Records shown
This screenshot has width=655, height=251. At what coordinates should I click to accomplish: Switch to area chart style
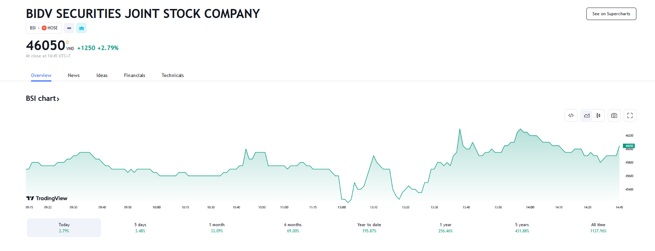587,116
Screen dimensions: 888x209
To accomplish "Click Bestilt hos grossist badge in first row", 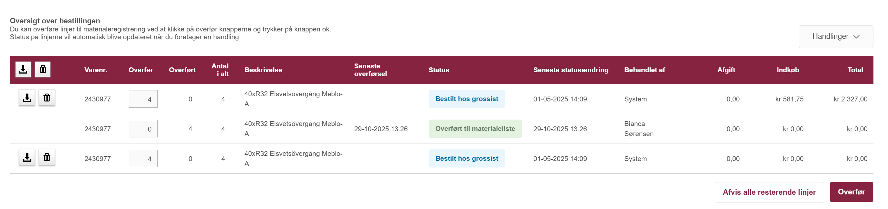I will tap(466, 99).
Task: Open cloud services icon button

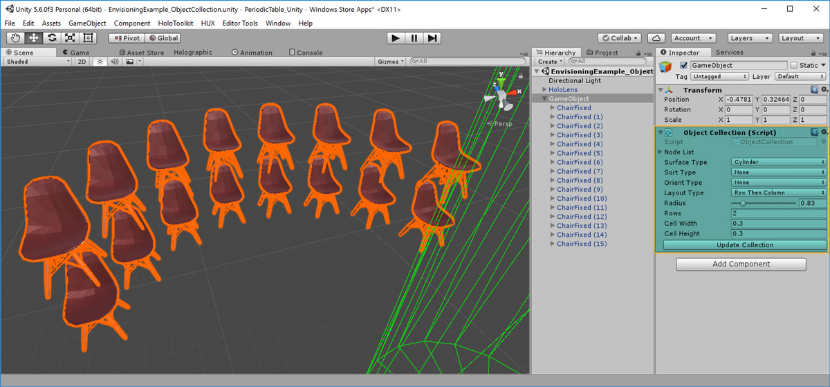Action: point(656,38)
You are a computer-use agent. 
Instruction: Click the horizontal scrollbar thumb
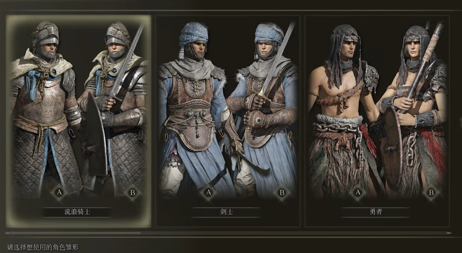73,233
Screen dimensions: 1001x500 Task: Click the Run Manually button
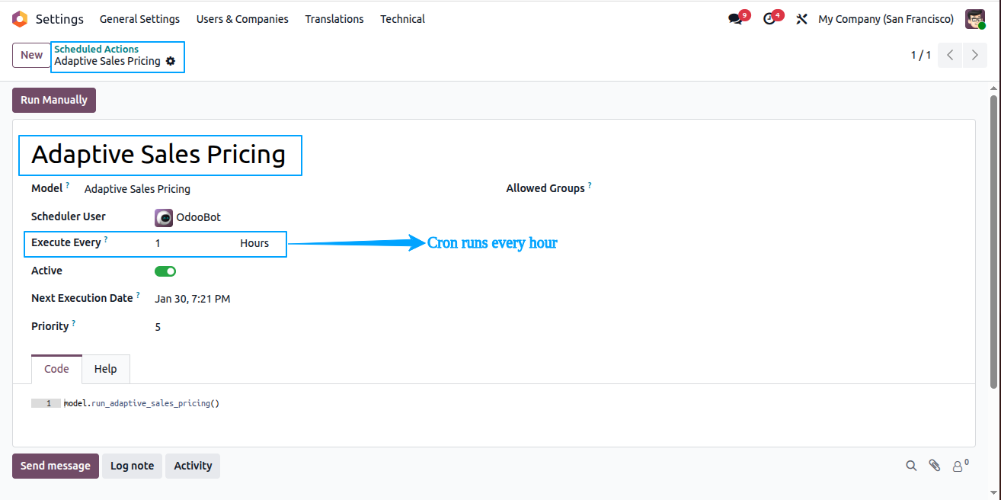point(54,100)
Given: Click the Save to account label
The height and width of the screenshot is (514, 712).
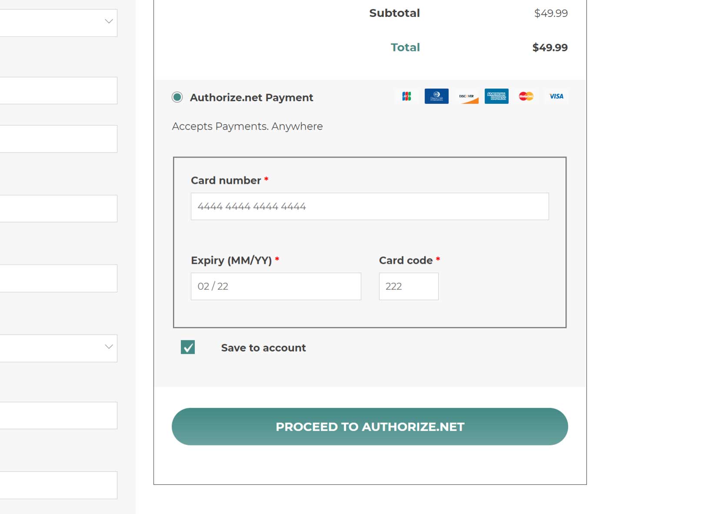Looking at the screenshot, I should [x=263, y=348].
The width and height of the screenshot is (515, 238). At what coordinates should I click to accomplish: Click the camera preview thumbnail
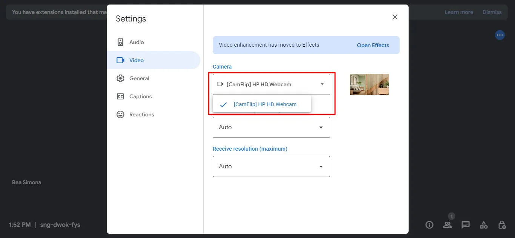pyautogui.click(x=369, y=84)

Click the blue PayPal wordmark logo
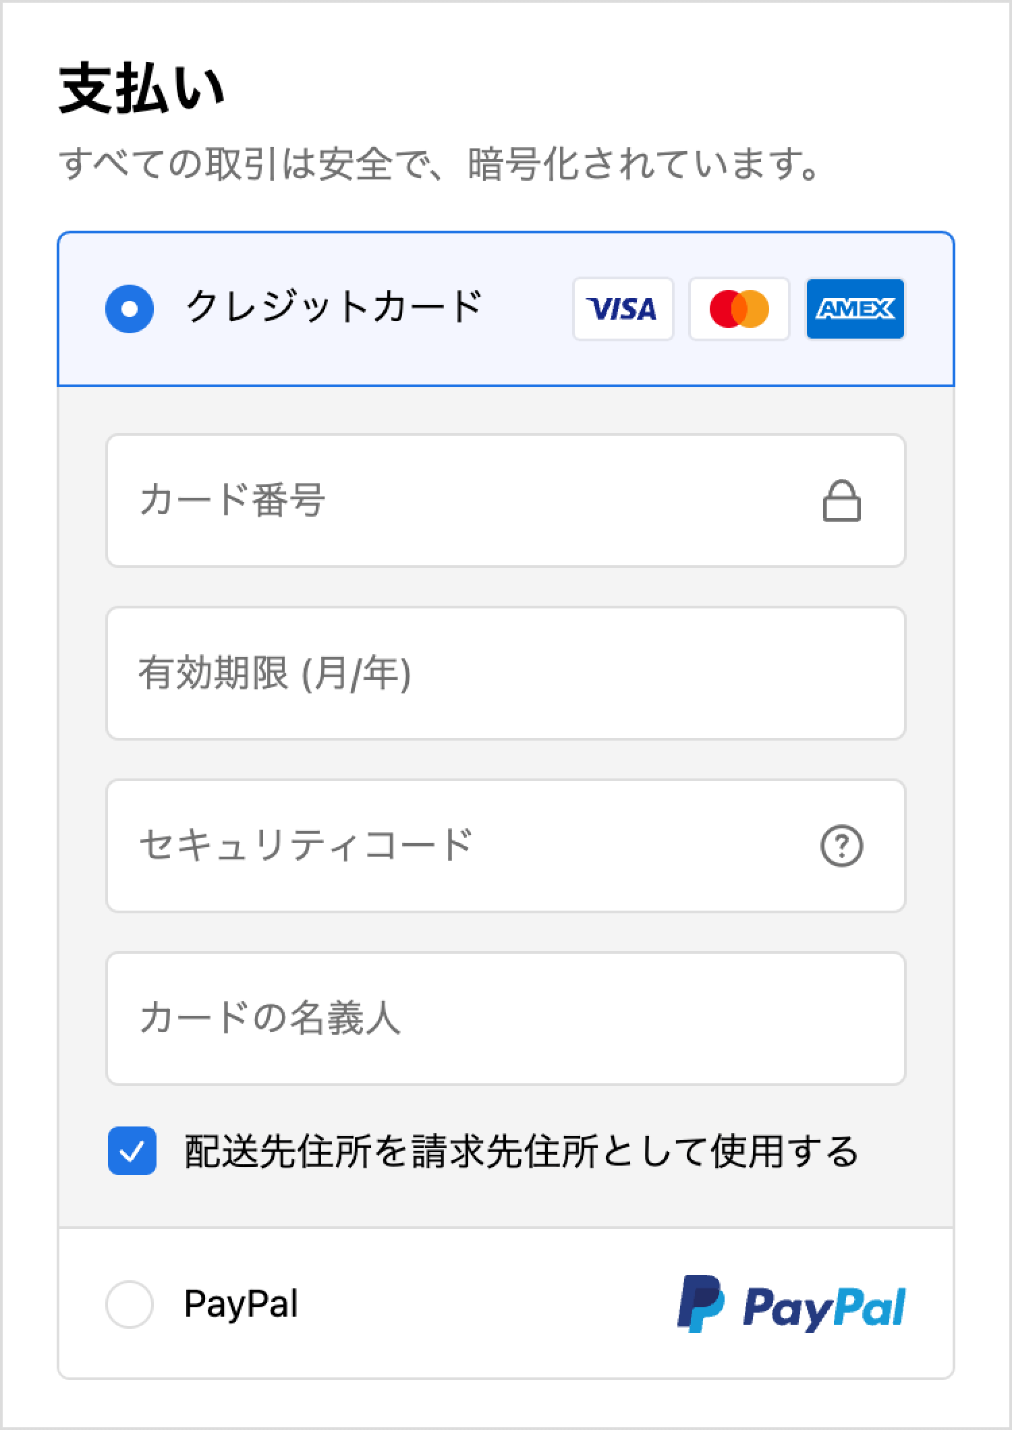pos(824,1307)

Task goal
Repeat exactly the lines from the one containing "The width and" to the last line of the records above, including both, and leave out any pictures.

The completed task
The width and height of the screenshot is (515, 238). At what coordinates should I click to accomplish: Click the camera preview thumbnail
pyautogui.click(x=369, y=84)

Click the blue PayPal wordmark logo
pos(824,1307)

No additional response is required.